■ ТЕКСТ ДЛЯ ЧТЕНИЯ:
Николай I трудился на благо империи и православия как раб на галерах. Фото Андрея Мельникова
Весь синодальный период государство подчиняло себе Православную Церковь. Но при Николае I, правившем с 1825 по 1855 год, примат государства подчеркивался особо. «Брак» государства и Церкви был неравный. Контроль над Церковью стал еще зримей. Усиление его вполне закономерно в контексте защиты самодержавия – главной цели николаевского царствования.
Кто в Церкви хозяин
Император желал лично вникать во все детали жизни своего огромного государства, в том числе в церковные вопросы. При всей своей занятости монарх лично знакомился с тем, как протопресвитер Василий Бажанов преподавал наследнику церковные дисциплины (Бажанов был законоучителем наследника). Но не только за своим домом надзирал император, практикующий ручное управление империей и Церковью.

■ ЗАДАНИЯ:
A) Перепишите дословно фрагмент текста о Николае I и Церкви: всё начиная со слов «Николай I трудился» и вплоть до слов «цели николаевского царствования.».
B) Продолжите текст о Николае I и Церкви, начав сразу после его последнего предложения.
Строки дальше — отдельный материал, к тексту они не относятся.

■ ПРИВЕДЁННЫЙ МАТЕРИАЛ:
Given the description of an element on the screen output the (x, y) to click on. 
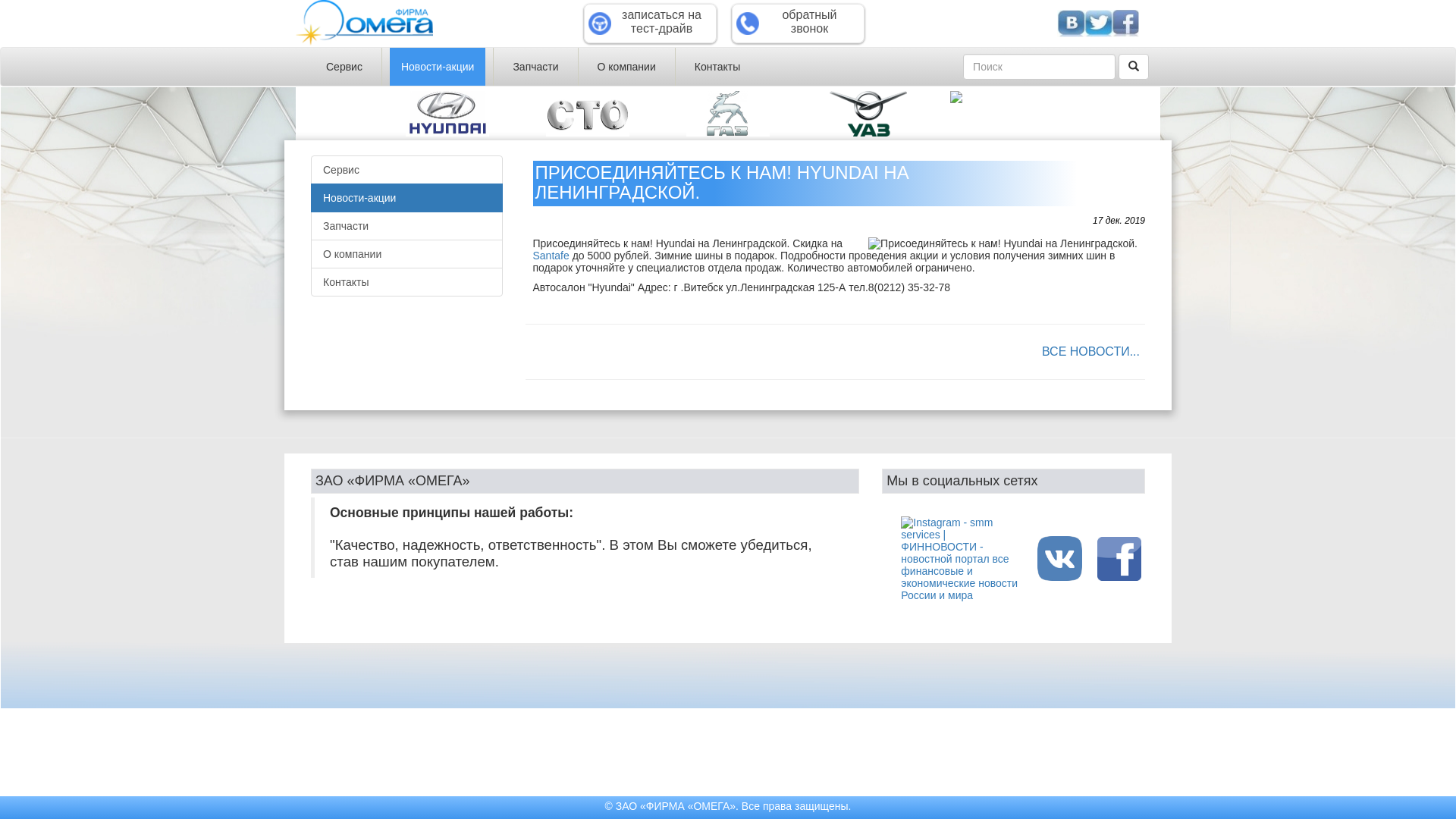
Santafe Element type: text (550, 255)
Twitter Element type: hover (1097, 23)
Facebook Element type: hover (1125, 23)
Given the description of an element on the screen output the (x, y) to click on. 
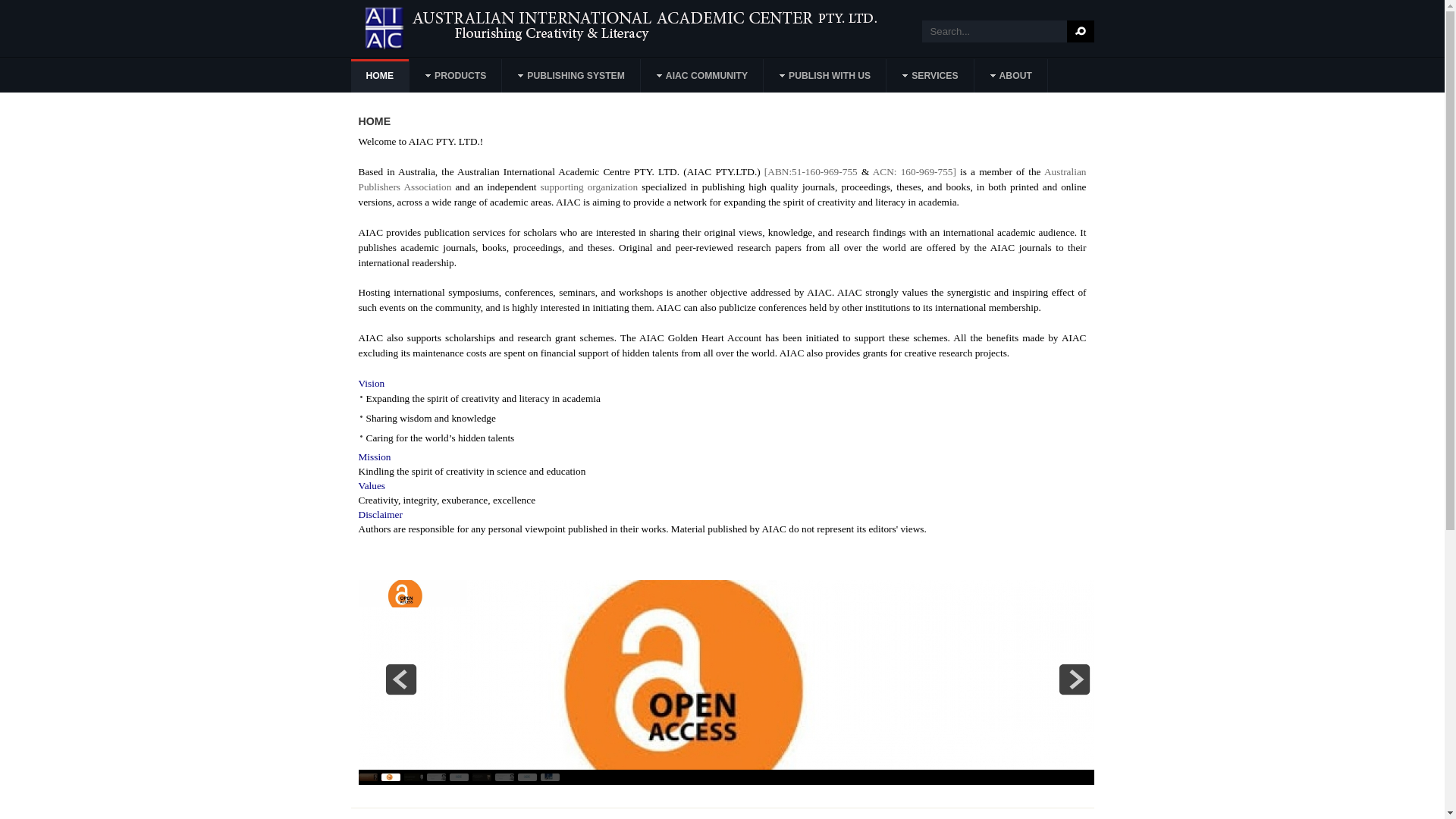
Search Element type: text (1079, 31)
organization Element type: text (612, 186)
HOME Element type: text (379, 75)
next Element type: text (1074, 679)
Welcome to AIAC PTY. LTD.! Element type: text (420, 141)
ABN:51-160-969-755 Element type: text (811, 171)
ABOUT Element type: text (1011, 75)
PUBLISHING SYSTEM Element type: text (571, 75)
] Element type: text (954, 171)
SERVICES Element type: text (930, 75)
AIAC COMMUNITY Element type: text (702, 75)
PRODUCTS Element type: text (456, 75)
Australian Publishers Association Element type: text (721, 179)
AIAC PTY. LTD. Element type: hover (668, 28)
ACN: 160-969-755 Element type: text (912, 171)
supporting  Element type: text (563, 186)
[ Element type: text (764, 171)
PUBLISH WITH US Element type: text (825, 75)
prev Element type: text (401, 679)
Given the description of an element on the screen output the (x, y) to click on. 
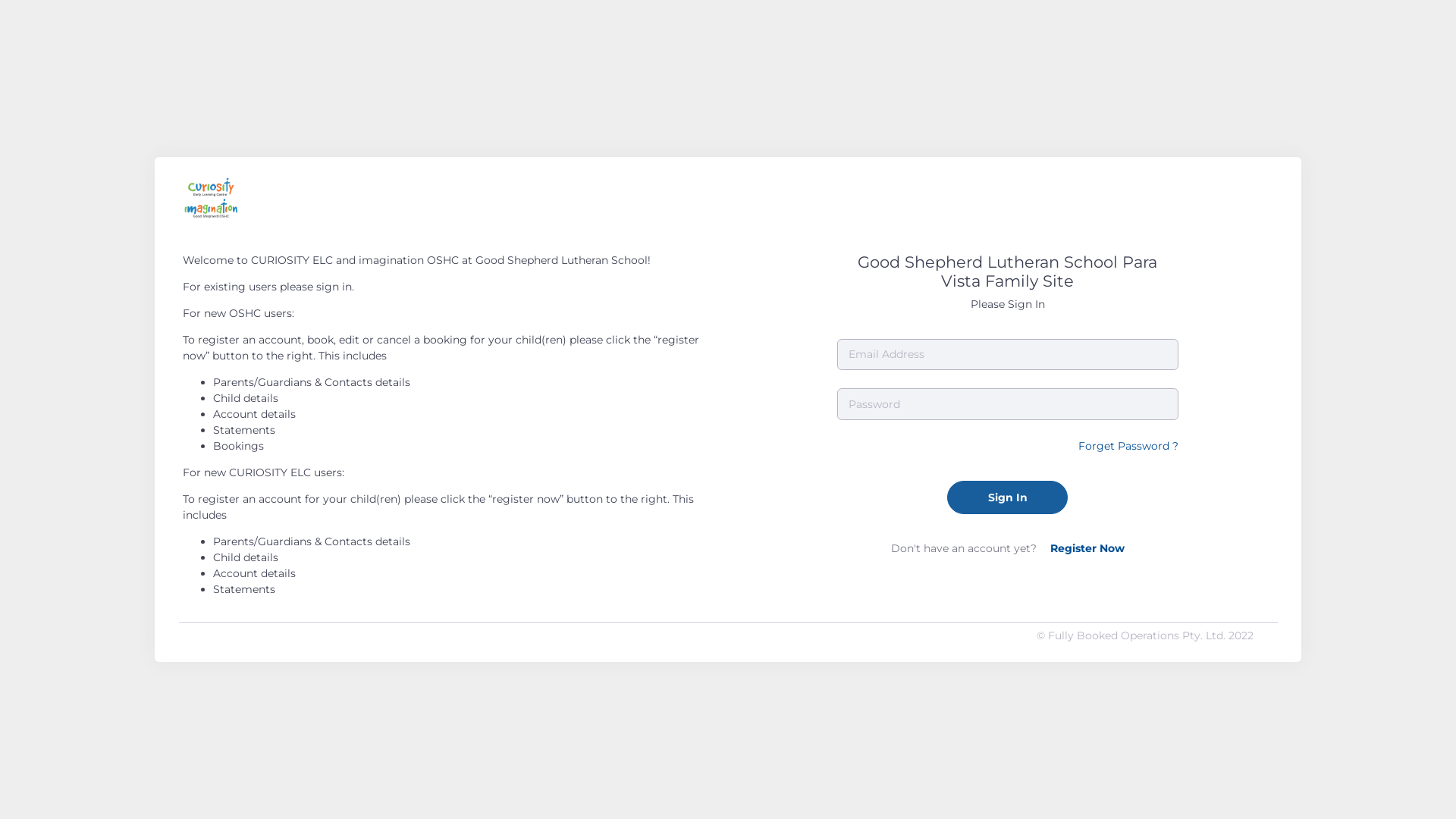
Sign In Element type: text (1007, 497)
Register Now Element type: text (1086, 548)
Forget Password ? Element type: text (1128, 445)
Given the description of an element on the screen output the (x, y) to click on. 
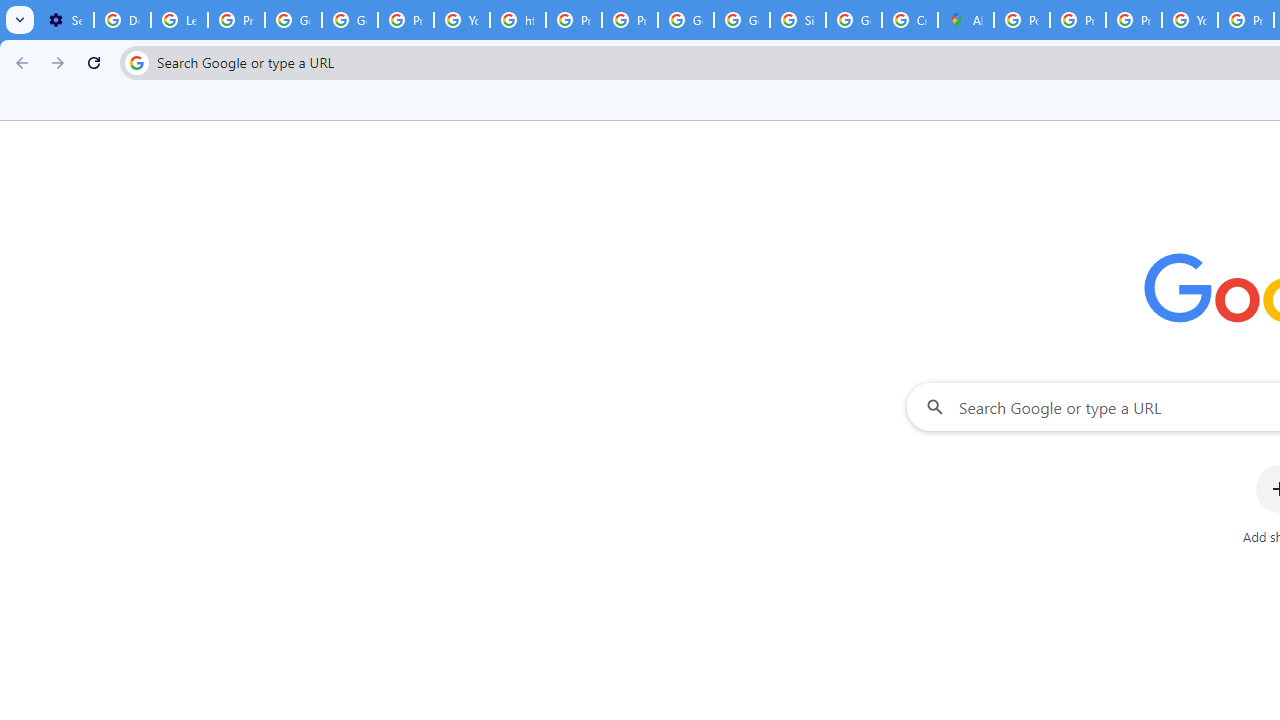
YouTube (1190, 20)
Google Account Help (293, 20)
Delete photos & videos - Computer - Google Photos Help (122, 20)
Create your Google Account (909, 20)
YouTube (461, 20)
Privacy Help Center - Policies Help (1133, 20)
Sign in - Google Accounts (797, 20)
Given the description of an element on the screen output the (x, y) to click on. 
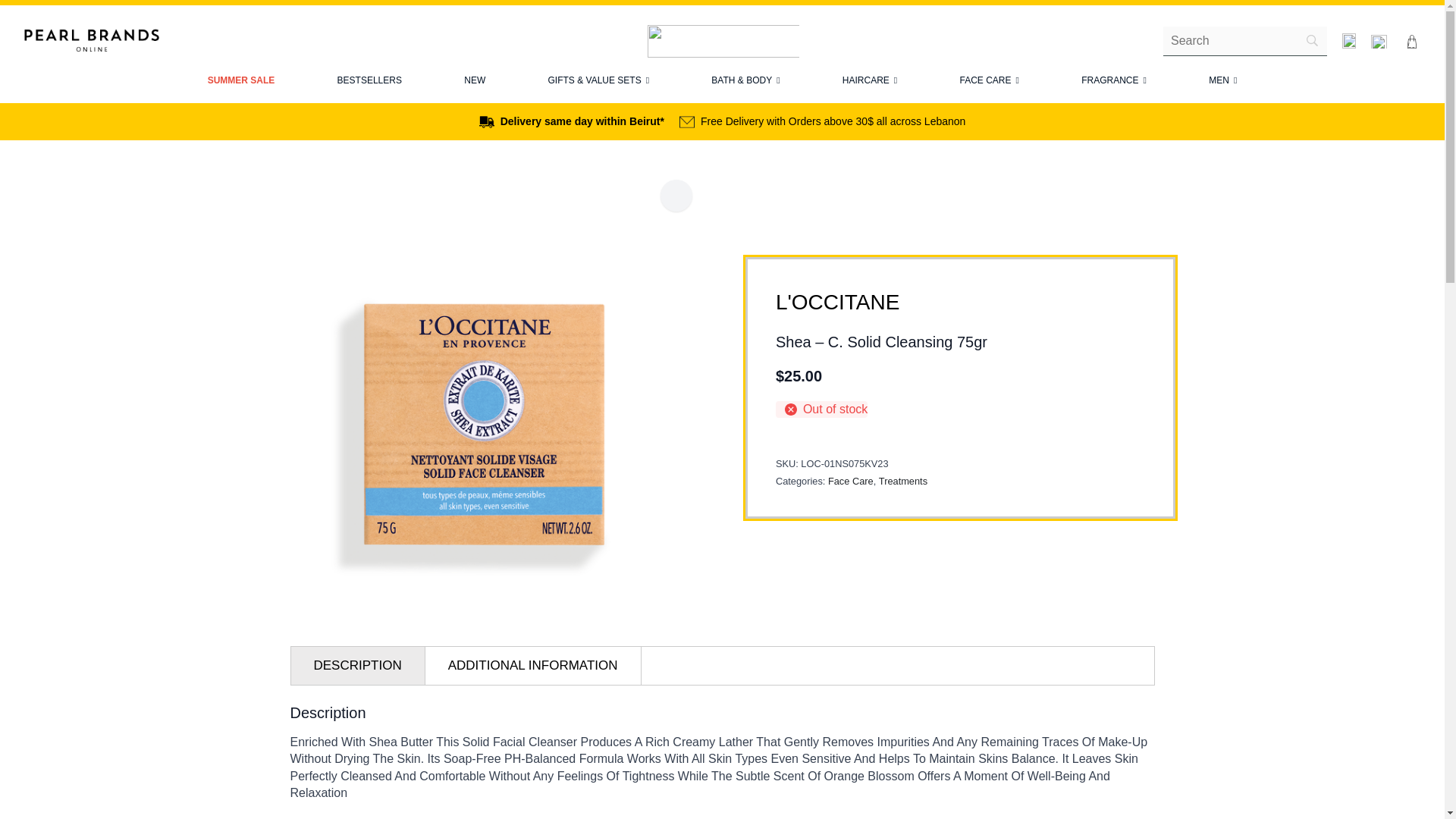
FACE CARE (989, 80)
NEW (475, 80)
SUMMER SALE (241, 80)
HAIRCARE (869, 80)
BESTSELLERS (369, 80)
Search (721, 665)
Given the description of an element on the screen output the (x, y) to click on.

■ ОТВЕТЫ ПО ПОРЯДКУ:
A)
Николай I трудился на благо империи и православия как раб на галерах. Фото Андрея Мельникова
Весь синодальный период государство подчиняло себе Православную Церковь. Но при Николае I, правившем с 1825 по 1855 год, примат государства подчеркивался особо. «Брак» государства и Церкви был неравный. Контроль над Церковью стал еще зримей. Усиление его вполне закономерно в контексте защиты самодержавия – главной цели николаевского царствования.

B)
В 1829 году Николай I приказал, чтобы о происшествиях в храмах доносили ему немедленно. Спустя несколько месяцев потребовал список «находящихся при должностях и прежде бывших под судом и следствием» священников. Император лично давал указания иерархам Церкви. Епископ Рижский Иринарх (Попов) услышал от него в 1841 году: «Немедленно отправиться в Псков… впредь до дальнейших распоряжений». А в 1845 году император сделал строжайший выговор епископу Могилевскому Анатолию (Мартыновскому) за то, как он организовал его встречу в Могилеве. Сейчас сложно установить, но, вероятно, архиерею запретили встречать монарха со свитой и в богослужебном облачении, потому что император не хотел тогда большого внимания к себе. Как бы то ни было, но епископ захотел выслужиться перед Николаем, но не вовремя.
Сами епископы подчинились таким порядкам. Именно к императору, а не в Синод обратился в 1846 году архиепископ Воронежский Антоний (Смирницкий) по чисто церковному вопросу – об открытии останков одного из православных, почитаемого в Церкви святым.
Распоряжения Николая отличались конкретностью. В 1837 году митрополит Киевский Филарет (Амфитеатров) признался: «Государь император в… рескрипте… на мое имя изволил весьма ясно начертать обязанности киевского митрополита». Амфитеатров не сомневался, что нужно «с благоговением исполнять высочайшую волю».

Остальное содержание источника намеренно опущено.